Once you reach the line containing "Español (266, 521)" in the data below, restate each line word for word up to and including the one containing "Vrachi63.ru (60, 19)".
----
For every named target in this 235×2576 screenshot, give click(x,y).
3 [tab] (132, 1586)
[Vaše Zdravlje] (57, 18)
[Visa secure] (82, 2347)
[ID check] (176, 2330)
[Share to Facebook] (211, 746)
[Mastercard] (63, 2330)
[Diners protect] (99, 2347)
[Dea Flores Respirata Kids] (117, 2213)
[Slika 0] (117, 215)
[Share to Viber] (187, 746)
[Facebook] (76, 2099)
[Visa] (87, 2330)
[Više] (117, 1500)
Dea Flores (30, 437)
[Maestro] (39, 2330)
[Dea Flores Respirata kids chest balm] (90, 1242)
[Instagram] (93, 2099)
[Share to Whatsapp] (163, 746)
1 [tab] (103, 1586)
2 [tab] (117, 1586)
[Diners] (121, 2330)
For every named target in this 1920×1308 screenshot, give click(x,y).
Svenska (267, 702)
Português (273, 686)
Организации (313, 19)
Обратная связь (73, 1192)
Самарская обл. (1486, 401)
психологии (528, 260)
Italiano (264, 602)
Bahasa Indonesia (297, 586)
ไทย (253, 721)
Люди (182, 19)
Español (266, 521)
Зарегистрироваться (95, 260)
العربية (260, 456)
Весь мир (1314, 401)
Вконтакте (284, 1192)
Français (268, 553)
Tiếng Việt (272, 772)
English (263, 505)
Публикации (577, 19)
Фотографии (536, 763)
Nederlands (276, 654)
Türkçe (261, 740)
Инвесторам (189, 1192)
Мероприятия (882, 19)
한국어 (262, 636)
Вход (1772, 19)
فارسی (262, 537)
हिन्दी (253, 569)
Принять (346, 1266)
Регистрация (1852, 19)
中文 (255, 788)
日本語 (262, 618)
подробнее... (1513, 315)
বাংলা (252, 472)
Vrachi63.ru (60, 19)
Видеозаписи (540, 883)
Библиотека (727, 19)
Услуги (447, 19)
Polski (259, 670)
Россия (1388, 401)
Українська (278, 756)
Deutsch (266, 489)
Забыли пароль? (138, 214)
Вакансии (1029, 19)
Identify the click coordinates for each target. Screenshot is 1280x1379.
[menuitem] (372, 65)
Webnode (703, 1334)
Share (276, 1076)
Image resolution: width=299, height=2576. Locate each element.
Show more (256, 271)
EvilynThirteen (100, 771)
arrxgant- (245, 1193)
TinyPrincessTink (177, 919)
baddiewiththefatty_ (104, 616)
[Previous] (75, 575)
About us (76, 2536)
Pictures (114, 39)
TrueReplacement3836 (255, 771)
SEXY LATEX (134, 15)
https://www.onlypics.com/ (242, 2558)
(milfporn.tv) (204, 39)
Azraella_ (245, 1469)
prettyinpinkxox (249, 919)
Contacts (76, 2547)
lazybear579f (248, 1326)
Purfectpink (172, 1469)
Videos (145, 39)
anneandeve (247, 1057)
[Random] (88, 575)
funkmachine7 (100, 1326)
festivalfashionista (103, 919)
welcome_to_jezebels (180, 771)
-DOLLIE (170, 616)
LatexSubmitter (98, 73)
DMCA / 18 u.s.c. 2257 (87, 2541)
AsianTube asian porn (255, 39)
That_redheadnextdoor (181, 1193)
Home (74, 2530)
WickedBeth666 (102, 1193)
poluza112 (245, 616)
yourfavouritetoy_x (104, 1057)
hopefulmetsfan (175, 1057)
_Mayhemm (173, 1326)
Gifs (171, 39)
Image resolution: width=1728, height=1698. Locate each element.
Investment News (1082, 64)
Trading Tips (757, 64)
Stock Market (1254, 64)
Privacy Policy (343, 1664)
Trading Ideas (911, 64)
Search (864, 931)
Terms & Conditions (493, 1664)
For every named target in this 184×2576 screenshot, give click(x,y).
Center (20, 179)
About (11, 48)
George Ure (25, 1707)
----
* _Solution to this problem_
Español (266, 521)
Зарегистрироваться (95, 260)
العربية (260, 456)
Весь мир (1314, 401)
Вконтакте (284, 1192)
Français (268, 553)
Tiếng Việt (272, 772)
English (263, 505)
Публикации (577, 19)
Фотографии (536, 763)
Nederlands (276, 654)
Türkçe (261, 740)
Инвесторам (189, 1192)
Мероприятия (882, 19)
한국어 (262, 636)
Вход (1772, 19)
فارسی (262, 537)
हिन्दी (253, 569)
Принять (346, 1266)
Регистрация (1852, 19)
中文 (255, 788)
日本語 (262, 618)
подробнее... (1513, 315)
বাংলা (252, 472)
Vrachi63.ru (60, 19)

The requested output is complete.